Family, activists mark one-year anniversary of Bernice Cassar’s murder

Family of Bernice Cassar dedicate vigil to all who seek protection and don't find it

 

Family and friends of Bernice Cassar, murdered one year ago today, gathered in Paola along with activists and NGOs, including Moviment Graffitti, to commemorate her death.

Wellwishers placed flowers at the spot where she was killed and held a short applause in her memory. A family member spoke of how Bernice had done all she could to protect herself but was ultimately failed by the system that was supposed to protect her.

“Bernice was killed a year ago just before 8:00 am. The ground you are standing on is the same where Bernice’s blood was shed,” her sister told the people gathered in Corradino.

Cassar was shot dead in November last year while driving to work at Corradino Industrial Estate, Paola. Her estranged husband, Roderick Cassar, has pleaded not guilty to a charge of murder.

Cassar had repeatedly sought protection from authorities due to her husband’s behaviour.

Her sister went on to describe how Bernice fled her home, filed reports, and sought professional help until she was given a protection order. But it was not enough to keep her safe.

“When this information came to light, everyone was infuriated,” she said.

“Someone must claim responsibility,” she said, adding that today’s vigil is dedicated to all who seek protection and do not find it.

Immediately following Cassar’s death, the government launched an independent inquiry to establish whether any state institutions failed to prevent her killing.

In his conclusions, Judge Geoffery Valenzia noted, among other things, that the entire system for handling domestic violence cases did not work as it should as it did not protect those repeatedly asking for protection.

The reasons were primarily a lack of resources and an increasing workload. This included delayed processing reports, bad or no risk assessments and inadequate or slow responses by Malta’s police.

The courts’ lack of resources and the magistrate’s workload were the reasons behind the delay in cases being assigned and heard.

“There is as much research as you like, and sermons have been delivered for years, but in practice, nothing is done, although it is known that the system is not working,” he observed.
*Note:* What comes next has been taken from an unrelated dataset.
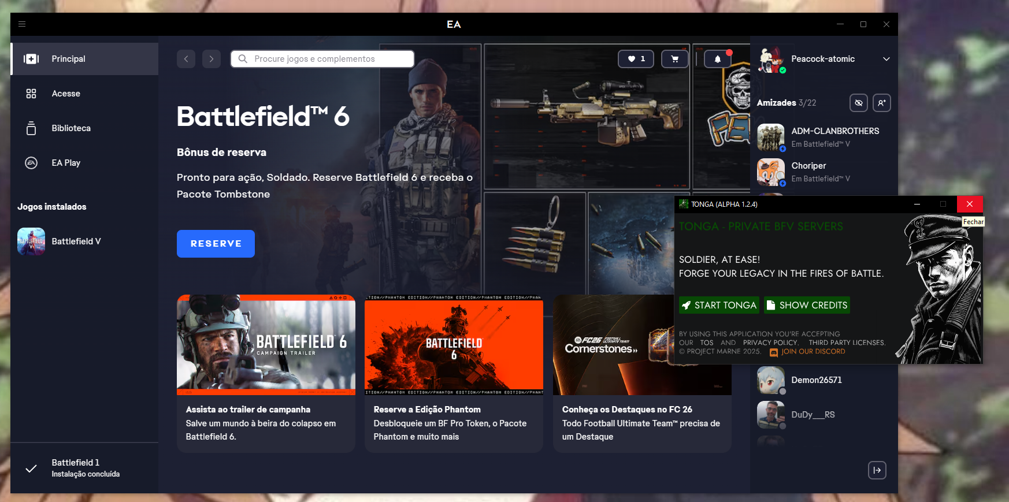This screenshot has height=502, width=1009.
Task: Click the add friend icon
Action: 881,103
In August, the Ministry for Social Policy and Children’s Rights launched the Multi-Agency Risk Assessment Meeting (MARAM) system, meant to be set up in 2017, which consists of different entities working directly with survivors of domestic violence and their children.

In its first 55 days of operation, MARAM received 74 referrals, amounting to 1.35 per day. Of these, 63 reports were filed by women, three by men and eight cases were related to physical abuse perpetrated by adult children on their parents.
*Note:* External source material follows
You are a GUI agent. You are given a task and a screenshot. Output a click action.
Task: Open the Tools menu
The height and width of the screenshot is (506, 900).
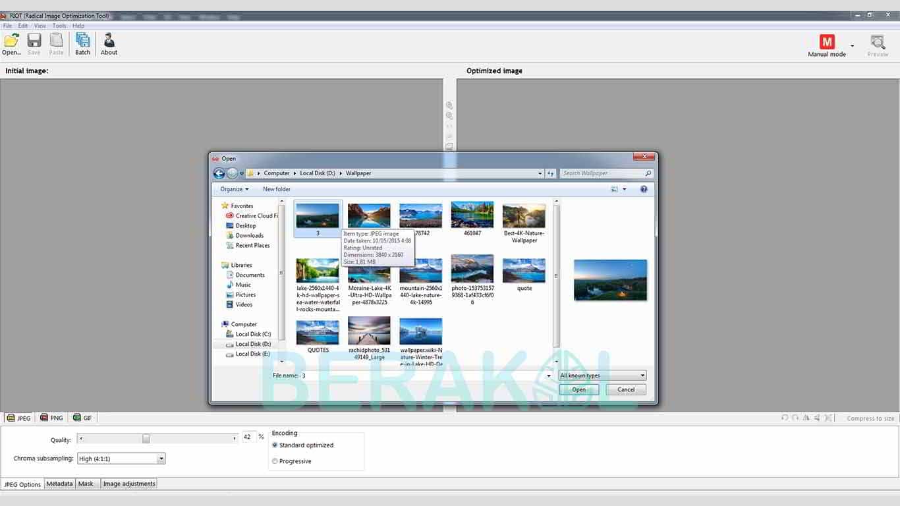[59, 26]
Some media reported the MARAM system was set up following Valenzia’s recommendations, but this is not the case. In his conclusions, Valenzia underscored that it was about time the MARAM system was established, given that it has been in the works since 2017.

According to official statistics reported in the Times of Malta, there remains a backlog of domestic violence cases, which means some victims have to wait for months on end until their aggressor is summoned to court, despite the appointment of a second magistrate to deal with such cases.

The report outlines how, according to official figures, Magistrate Lara Lanfranco had 2,266 pending cases at the end of October, while Magistrate Astrid-May Grima had 17 cases pending before her.

Until the end of October, 210 domestic violence cases were decided, and 28 new cases were added.

There are 18,767 pending criminal cases.